* Begin Input records *

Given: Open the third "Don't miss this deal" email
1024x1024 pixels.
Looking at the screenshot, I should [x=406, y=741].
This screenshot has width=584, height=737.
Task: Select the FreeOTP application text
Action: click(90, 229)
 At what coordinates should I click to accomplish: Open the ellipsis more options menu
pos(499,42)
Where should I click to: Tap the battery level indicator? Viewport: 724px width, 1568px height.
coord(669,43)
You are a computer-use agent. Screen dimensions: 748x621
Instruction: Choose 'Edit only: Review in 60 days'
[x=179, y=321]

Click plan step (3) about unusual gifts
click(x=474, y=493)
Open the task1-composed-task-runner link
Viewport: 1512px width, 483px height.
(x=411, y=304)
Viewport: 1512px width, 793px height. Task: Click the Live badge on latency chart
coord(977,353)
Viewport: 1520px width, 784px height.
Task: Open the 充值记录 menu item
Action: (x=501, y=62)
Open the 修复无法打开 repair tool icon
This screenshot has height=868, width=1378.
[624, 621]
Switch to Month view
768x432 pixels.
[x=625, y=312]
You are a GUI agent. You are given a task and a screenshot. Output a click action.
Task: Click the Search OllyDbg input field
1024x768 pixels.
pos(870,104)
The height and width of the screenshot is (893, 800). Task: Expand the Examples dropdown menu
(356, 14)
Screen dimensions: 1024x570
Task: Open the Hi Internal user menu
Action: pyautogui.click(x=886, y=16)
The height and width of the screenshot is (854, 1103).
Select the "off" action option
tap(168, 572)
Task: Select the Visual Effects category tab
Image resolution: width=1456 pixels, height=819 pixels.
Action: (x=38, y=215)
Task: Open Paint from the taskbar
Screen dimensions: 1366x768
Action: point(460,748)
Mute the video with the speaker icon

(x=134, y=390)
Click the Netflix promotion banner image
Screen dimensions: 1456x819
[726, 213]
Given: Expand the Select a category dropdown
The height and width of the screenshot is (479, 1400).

* End Input records *

• [Task goal]
Report how many lines in the rows above contain the string "screenshot". Give only the number.

• [Solution to this exercise]
7